Prayer
I recently read the chapter in Esoteric Christianity on prayer, and so a friend of mine pointed me to this article:
Why Prayer is Wrong and Bad and You Should Knock it Off
I like it. It would definitely explain why I've been turned off by prayer most of my life. It's never been an area that I've turned my attention back to until recently. Although, looking back, it seems I might have spent more time doing it than I've realized. :)
Comments
As a suitably Catholic writer once said:
"Oridnarily, religion is blasphemy."
:)
When he was asked what prayer to pray, he said "Don't pray by rote. Pray something like this..." and ad libbed the Lord's Prayer, which they took down verbatim and repeated by rote for the next couple of millennial. I will also note that his prayer was intended to be transformative and affirmative with its "forgive us our trespasses as we forgive those who trespass against us".

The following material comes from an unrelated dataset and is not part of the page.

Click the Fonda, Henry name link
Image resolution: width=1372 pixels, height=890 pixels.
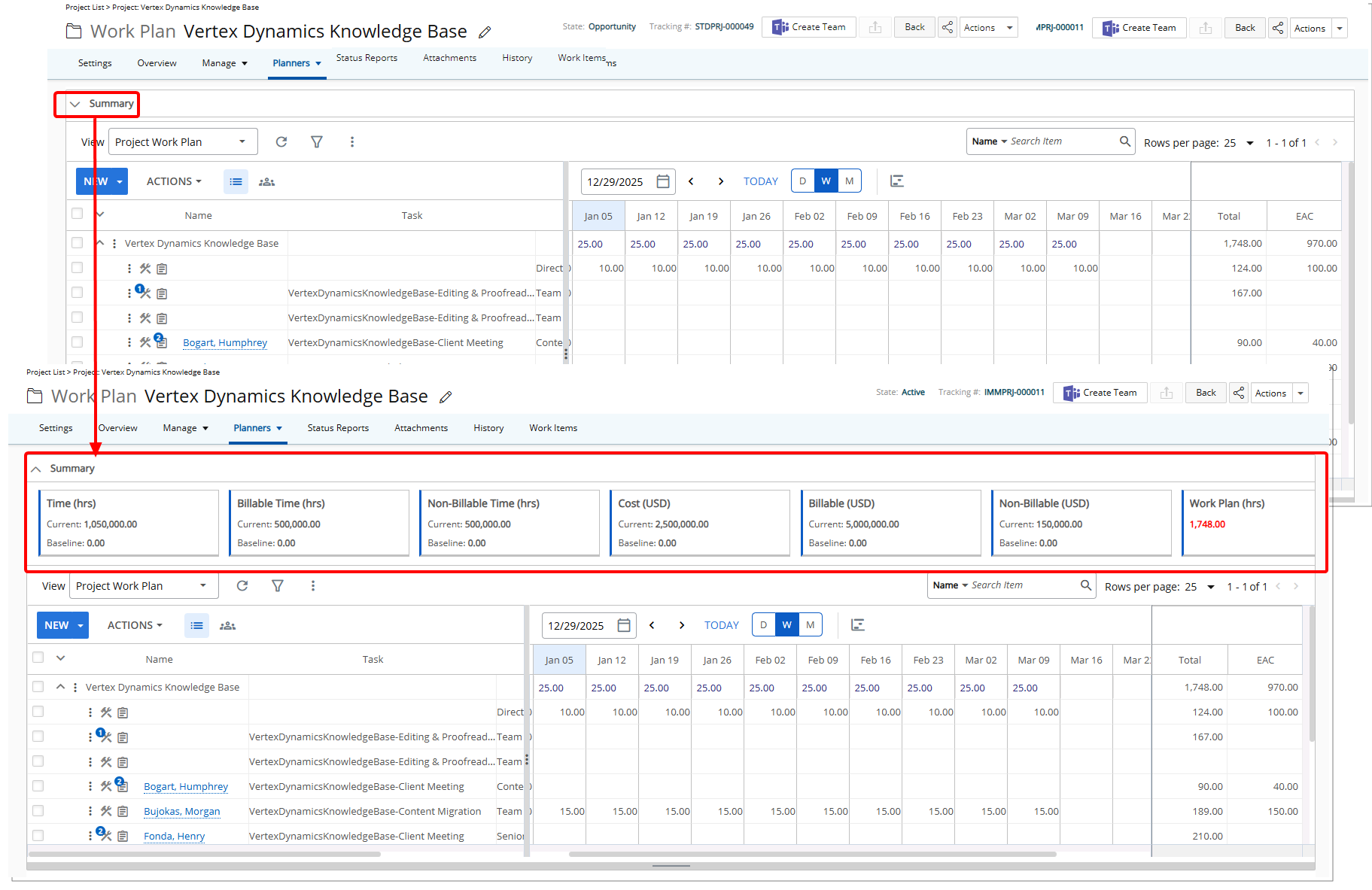point(174,836)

For myself, having become something of a Deist, I occasionally wonder why I continue to pray to the Unmoved Mover. If He/She/It is unmoved, do I really expect to move It? "You cannot petition the Lord with Prayer!" as the poet said. And yet I do, for two reasons, one of the head and one of the gut. My prayers when they "petition the Lord", ask for the wisdom and strength to do the right thing, and are asked both on my behalf and that of my people and all of humanity. It comes from the recognition of the divine that is all around us, that our gnostic friend would say we are a part of and seeks to bring Its power and our actions into synch. It is intended to be affirmative and transformative, both Inward and Outward directed.
And the second reason is that twice, several decades ago, I am sure that my prayers were answered, that the Answerer said "I hear" and implied "I care", and just knowing that gave me strength and hope, and made me want to strive for the good, in hopes that Providence would amplify my strength, that God would help those who helped themselves, if they did so for the Right.
There are many things in the referenced article that I can agree with, but I think it dismisses too much that is good and too often dresses the Good in ways that are unnecessarily repulsive. The rabbi Jesus of Nazareth, and many who have followed him, have been radicals, I don't agree with everything he taught and even less with what those who claim to follow him often teach and do, but still there is power and wisdom in much of what he had to say, not the least of which is the power that is to be found when as Martin Buber suggests, we address God and the universe in an I and Thou fashion.
Just my devoutly agnostic Deistic 2 bits worth.